Learning on Radio in Uganda’s Locked Education

By Gloria Laker Aciro Adiiki

With no sign in sight as to when Ugandan schools will re-open after the government closed it in March 2020, several innovations are being put in place to ensure that learners study remotely.

Private education institutions, churches and Non-Governmental Organizations (NGOs) are adapting the initiative by the ministry of education to have children taught remotely. Indeed, several teachers, parents and authorities are responding positively to the call of tackling the crisis by making sure children learn from home to prevent spread of the corona virus.

In a phased and gradual process, President Yoweri Museveni begun lifting the lockdown restrictions but in his last state of Covid-19 nation address, the President said he is still studying the situation-with the guidance of scientists-to determine as to when to re-open schools.

He has repeatedly said he would not want to put the lives of over 15 million young Ugandans-whom he fondly referred to as his grandchildren-at risk of contracting the deadly virus. Specifically, the president cited difficulties in maintaining social distancing in schools, suggesting that opening schools pre-maturely can lead to a deeper crisis than the country is already facing.

In Gulu, northern Uganda, state-owned Radio Mega and Radio Rupiny are some of the community radio stations spearheading the radio classroom during the lockdown. The minister of Education, also Ugandan first lady Janet Museveni, announced recently that study materials are being dispatched to districts through the education officers at district level en route to local council I chairpersons. From here materials are distributed to children in their homes across the country.

It is with these materials that teachers go with on air and begin teaching; a trend that children now refer to as ‘

 and they get their books for the respective subject and begin listening and writing. Teaching is also being relayed via television but this one, many children miss out because most rural Uganda do not have access to television sets.

Some schools have been submitting reading materials in different subjects and homework to their pupils via smart phones for both primary and secondary learners. However, several schools did this in early May and June and they suddenly stopped, meaning it is something that this approach is still far from sustaining.

While international schools in Uganda have been conducting e-learning, it has been associated with a lot of risk with children misusing the internet by watching pornographic materials instead of reading. A parent posted on social media; “Fellow parents, keep an eye on your children, I was shocked to find my 12-year-old girl glued on the laptop watching naked men.” 
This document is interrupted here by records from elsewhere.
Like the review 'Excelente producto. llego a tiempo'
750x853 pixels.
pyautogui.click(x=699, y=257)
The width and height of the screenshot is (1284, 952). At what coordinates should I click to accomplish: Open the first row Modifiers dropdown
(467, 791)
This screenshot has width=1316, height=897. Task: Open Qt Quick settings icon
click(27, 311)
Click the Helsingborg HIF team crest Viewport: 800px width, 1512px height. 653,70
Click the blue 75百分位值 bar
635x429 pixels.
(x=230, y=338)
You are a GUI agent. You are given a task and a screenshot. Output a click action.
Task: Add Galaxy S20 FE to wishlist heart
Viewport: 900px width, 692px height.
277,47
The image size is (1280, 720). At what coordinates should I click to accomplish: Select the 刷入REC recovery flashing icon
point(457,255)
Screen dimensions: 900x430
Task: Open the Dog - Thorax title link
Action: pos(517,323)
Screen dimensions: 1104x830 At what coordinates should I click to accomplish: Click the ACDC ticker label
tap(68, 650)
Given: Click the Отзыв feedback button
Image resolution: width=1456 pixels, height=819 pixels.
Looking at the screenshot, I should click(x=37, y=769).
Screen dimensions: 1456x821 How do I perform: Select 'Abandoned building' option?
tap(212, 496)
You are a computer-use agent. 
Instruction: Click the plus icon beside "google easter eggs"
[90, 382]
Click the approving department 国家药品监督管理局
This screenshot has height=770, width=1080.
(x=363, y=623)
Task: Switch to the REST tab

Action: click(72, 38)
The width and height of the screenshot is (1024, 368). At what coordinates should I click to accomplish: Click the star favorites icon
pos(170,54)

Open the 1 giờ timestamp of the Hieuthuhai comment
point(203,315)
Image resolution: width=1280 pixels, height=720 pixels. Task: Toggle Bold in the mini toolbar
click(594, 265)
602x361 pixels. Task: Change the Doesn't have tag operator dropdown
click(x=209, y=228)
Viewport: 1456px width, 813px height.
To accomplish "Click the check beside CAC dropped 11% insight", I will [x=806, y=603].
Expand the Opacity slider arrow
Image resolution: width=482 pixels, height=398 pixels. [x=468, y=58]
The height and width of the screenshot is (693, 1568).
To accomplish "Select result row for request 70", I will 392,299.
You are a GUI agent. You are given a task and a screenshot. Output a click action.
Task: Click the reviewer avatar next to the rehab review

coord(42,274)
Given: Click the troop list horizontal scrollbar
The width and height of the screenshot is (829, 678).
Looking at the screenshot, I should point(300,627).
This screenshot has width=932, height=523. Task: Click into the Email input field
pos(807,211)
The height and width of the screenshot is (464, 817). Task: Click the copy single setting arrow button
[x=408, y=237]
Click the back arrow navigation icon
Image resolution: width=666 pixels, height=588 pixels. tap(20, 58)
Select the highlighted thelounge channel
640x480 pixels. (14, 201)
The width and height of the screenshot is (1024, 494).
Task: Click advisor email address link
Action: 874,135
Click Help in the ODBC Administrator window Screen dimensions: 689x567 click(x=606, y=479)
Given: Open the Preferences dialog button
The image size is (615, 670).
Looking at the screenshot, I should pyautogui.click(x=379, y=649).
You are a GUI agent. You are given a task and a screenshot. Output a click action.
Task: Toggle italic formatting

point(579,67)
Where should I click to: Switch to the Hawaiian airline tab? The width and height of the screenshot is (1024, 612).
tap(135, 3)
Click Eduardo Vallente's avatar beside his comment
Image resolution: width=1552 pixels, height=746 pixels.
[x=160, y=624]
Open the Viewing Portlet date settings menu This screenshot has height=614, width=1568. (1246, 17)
Also another challenge is that very few people have computers in their homes. A section of parents is supporting their children in the course of home lessons although this is exclusive to elite parents while those parents who are illiterate have no way of teaching their children. In the West Nile district of Adjumani which is also home to thousands of refugees from South Sudan and Upper Sudan, the teachers here embarked on relayed classes as early as May through radio learning program on Usalama f.m; a community Radio in Adjumani. They are reaching out to both nationals and refugee children in a bid to prevent the spread of Covid-19.

Jesuit Refugees Service (J.R.S), a Catholic founded organization, is funding this radio education program. “JRS has been in the district for some good years and is now implementing the learning programs on Radio Usalama f.m in Adjumani following presidential directive for closure of all schools and education institutions”. 

“Without any delay, JRS immediately started the education program in collaboration with the district education office, office of prime minister and the secretary for education in the district which officially launched the Radio Education program on Radio Usalama 99.7 f.m.” 

Mr. Gemecauy, the Director of JRS in Adjumani office said they started the Radio Education program because JRS has already been supporting over 390,000 students with scholarship and 180 students receiving scholastic materials. “In addition the organization has also been constructing classroom blocks in Nyumanzi and Pagirinya refugee settlements. “It is not our first time to start the education program”. Gemecauy said. 

In Arua district some lessons are being re-explained in the local languages like Lugbara “This is because some children in much lower classes don’t pick English well. Distribution of study materials for secondary school students has seen over 12,000 materials received by students to help them revise during the lockdown”. 

To reinforce JRS education program, the organization is also carrying out community sensitization to prevent the spread of Covid-19 in collaboration with Child Rights, a psychosocial support organization, Tutaponer and War Child Canada among others”, Gemecauy explained the partnership with other organizations. He noted that even if covid-19 pandemic ends they will still continue with activities like the pastoral programme in the settlements.

To many Ugandan teachers and pupils, not all hopes is lost in education and radio still remains the most used and more affordable means of communication in Covid-19 lockdown. President Museveni suggested distributing radio set to Uganda families to aid education and information.